Edison was angry when he walked into my office. He paced back and forth searching for his own right words. His story began in mad dashes, then he’d pause, and once again sprinting off in a furious torrent:

He and his family had been on a shopping trip the previous day. As they returned to the reservation through the small farming community, Edison made a mistake, cutting off a car in traffic. Brakes were jammed on and tires squealed. Fortunately, there was no accident. Both vehicles pulled to the side of the road.

“You #%&^%@# Indians, you’re all the same,” the other driver yelled, language growing louder and more harsh.

“Aren’t you going to do something?” one of his kids asked from the back seat.

Doing ‘something‘ would have been an easy thing. Edison is tall, strong and physically fit. This former professional rodeo cowboy makes a living as a maintenance man on the local reservation and runs his own cattle ranch.

“No, it’s not worth it,” he said, fists clenched in frustration.

The stranger spewed angry words for a few more moments. Then, hostility spent, he sped off from the scene of the confrontation. But the damage was done: a family’s shopping holiday ruined and Edison was left with a huge knot in his gut.

The next day when he showed up in my office, emotions chased each other across his face…sadness, anger, disbelief, shame….each flashing in his dark brown eyes. He paced back and forth in his emotional whirlwind, blurting his still livid frustration:

“…he’s a blue collar worker, same as me…driving a beat-up car, both of us…looked like he just got off work…my wife and family were there, what was I going to do?…why would he do that?…we probably have more in common than we are different.”

There was the crux of it, the indigestible lump in Edison’s stomach…he was Indian and the other guy was white. In this town, natives and whites have been living next door for almost a century and a half. In many cases, the cultural divide has been crossed. However, there are still moments where racism resurfaces, snarling and ugly.

“I feel like I oughta let him know, oughta tell him that,” Edison said.

“Is that a good idea?” I asked.

“Maybe I could tell him in the newspaper, write a letter or something,” he said, walking off.
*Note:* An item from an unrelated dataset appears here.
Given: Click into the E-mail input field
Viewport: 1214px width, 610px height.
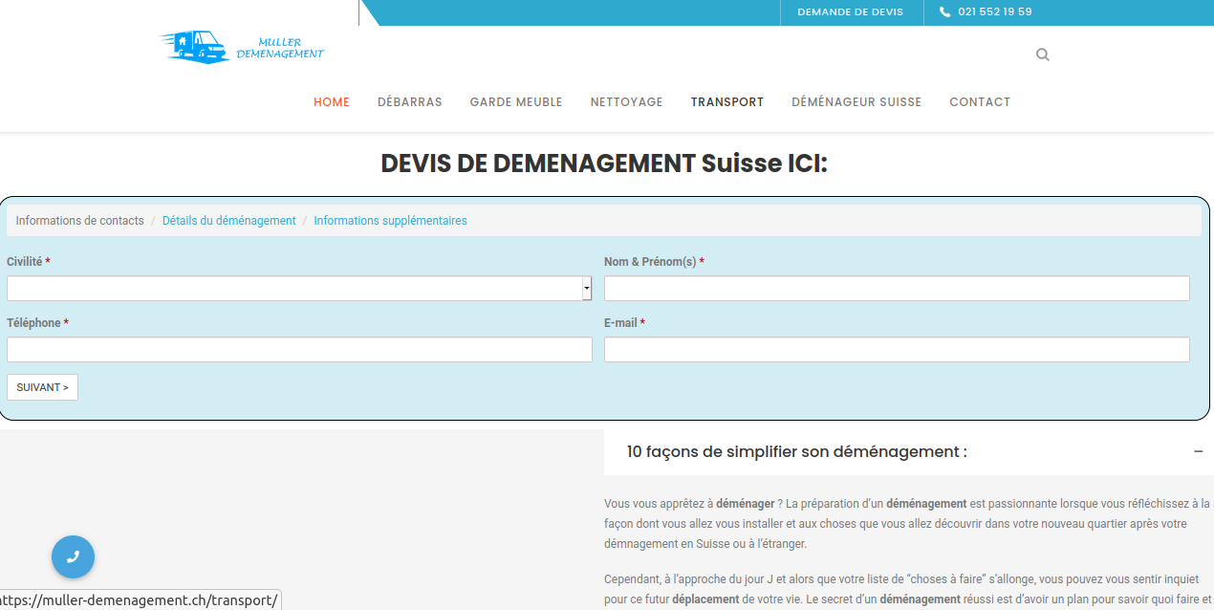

A couple of months later Edison walked back into my office. He was excited. His family was making beaded commemorative key chains for the local girls’ basketball team. They were gifts to competitors at a tournament in the Midwest….kind of a ‘Hello’ from Indian Country.

It’s a pleasure being around a person who’s excited about what he’s doing, much like standing near a warm campfire on a chilly winter night. I enjoyed his enthusiasm. When he was done, I brought up harsh memories:

“Did you ever write that letter to the local newspaper?”

“No and I don’t think I will,” he said, “there are a lot more good people in that town than bad, they’re the ones I’m going to think about.”

There was my moment, something important had happened. By listening to his heart, Edison had risen above his tormentor. He’d had every reason to strike back; still he walked a higher path and left his adversary in the dust along the low road.

My mind was blank as I rummaged inside looking for something to say…an affirmation, a kindness, a simple pat on the back…..NOTHING CAME TO ME...I was empty.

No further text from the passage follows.